● SOURCE PASSAGE:
******
Communication · 3 min read

Millie fell heals over heels in love with Isaac. She loved the twinkle in his eyes and his cheeky sense of humour. He was always joking around and making everyone laugh. His catchphrase was: there’s a funny story I heard about …”

Isaac always seemed to be happy. Millie noticed that he even had a smile on his face when others were sharing a sad story, although he’d usually change the subject quite quickly.

He teased Millie all the time and said that this was his way of showing that he loved her. Millie mostly felt fine with it, although sometimes she felt she was being mocked or even put down. 

Then Millie lost the job she loved very suddenly, and she found herself getting annoyed with Isaac, who’s response to everything she said seemed to be: cheer up, it’ll be ok.” And then he’d go on to share another funny story or joke around. 

Isaac’s behaviour was starting to get on Millie’s nerves!

Millie felt that Isaac didn’t take her feelings seriously and that left her feeling unloved, when she needed his comfort and support the most.

Why people often joke around…

We probably all know someone a bit like Isaac who’s warm, friendly and fun, but who prefers to keep everything light. Perhaps we recognise the tendency within ourselves.

Joking around and making light of things are often ways of coping with emotions that make us feel uncomfortable.

Joking can be a defence mechanism to keep difficult feelings at a distance. It could be that a person is unaware of their own feelings, or the feelings of others; or perhaps he or she has never learned how to talk about them.

It could also be that the joker’ has learned to stuff their real feelings deep inside and finds it difficult to show their true feelings to anyone (especially if they have experienced a lot of pain in childhood).

How to handle jokers’ if things get annoying

If you recognise this tendency to behave like a joker then try to remember that you don’t need to crack jokes, make light of things, cheer people up, or be fearful about other people’s strong emotions. Instead show that you care and take your partner’s feelings seriously by listening well without interrupting. Show empathy; by saying something like: I’m sorry to hear that you’re feeling … that must be hard.”
******
● CHALLENGE 1:
Render this sentence from the article about Millie and Isaac in Spanish: "Joking around and making light of things are often ways of coping with emotions that make us feel uncomfortable."
● CHALLENGE 2:
In the article about Millie and Isaac, what sudden event led Millie to start getting annoyed with Isaac?
● CHALLENGE 3:
Transcribe the article about Millie and Isaac from "Millie fell heals" up to and including "subject quite quickly.".
The data has nothing to do with the article about Millie and Isaac.

● SUPPLIED INFORMATION:
******
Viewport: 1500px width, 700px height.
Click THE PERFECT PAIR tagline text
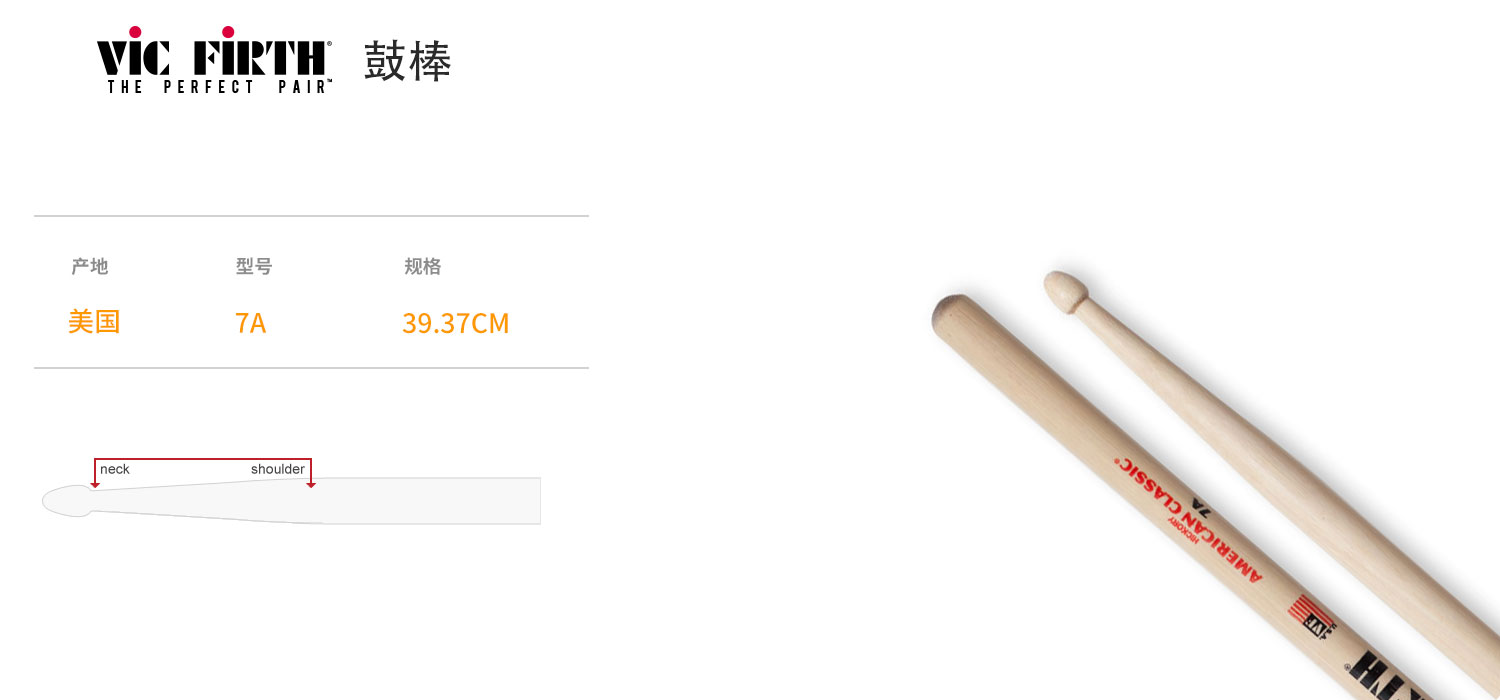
******
● FINAL RESULT 1:
Bromear y restarle importancia a las cosas suelen ser formas de afrontar las emociones que nos hacen sentir incómodos.

● FINAL RESULT 2:
She suddenly lost the job she loved.

● FINAL RESULT 3:
Millie fell heals over heels in love with Isaac. She loved the twinkle in his eyes and his cheeky sense of humour. He was always joking around and making everyone laugh. His catchphrase was: there’s a funny story I heard about …”

Isaac always seemed to be happy. Millie noticed that he even had a smile on his face when others were sharing a sad story, although he’d usually change the subject quite quickly.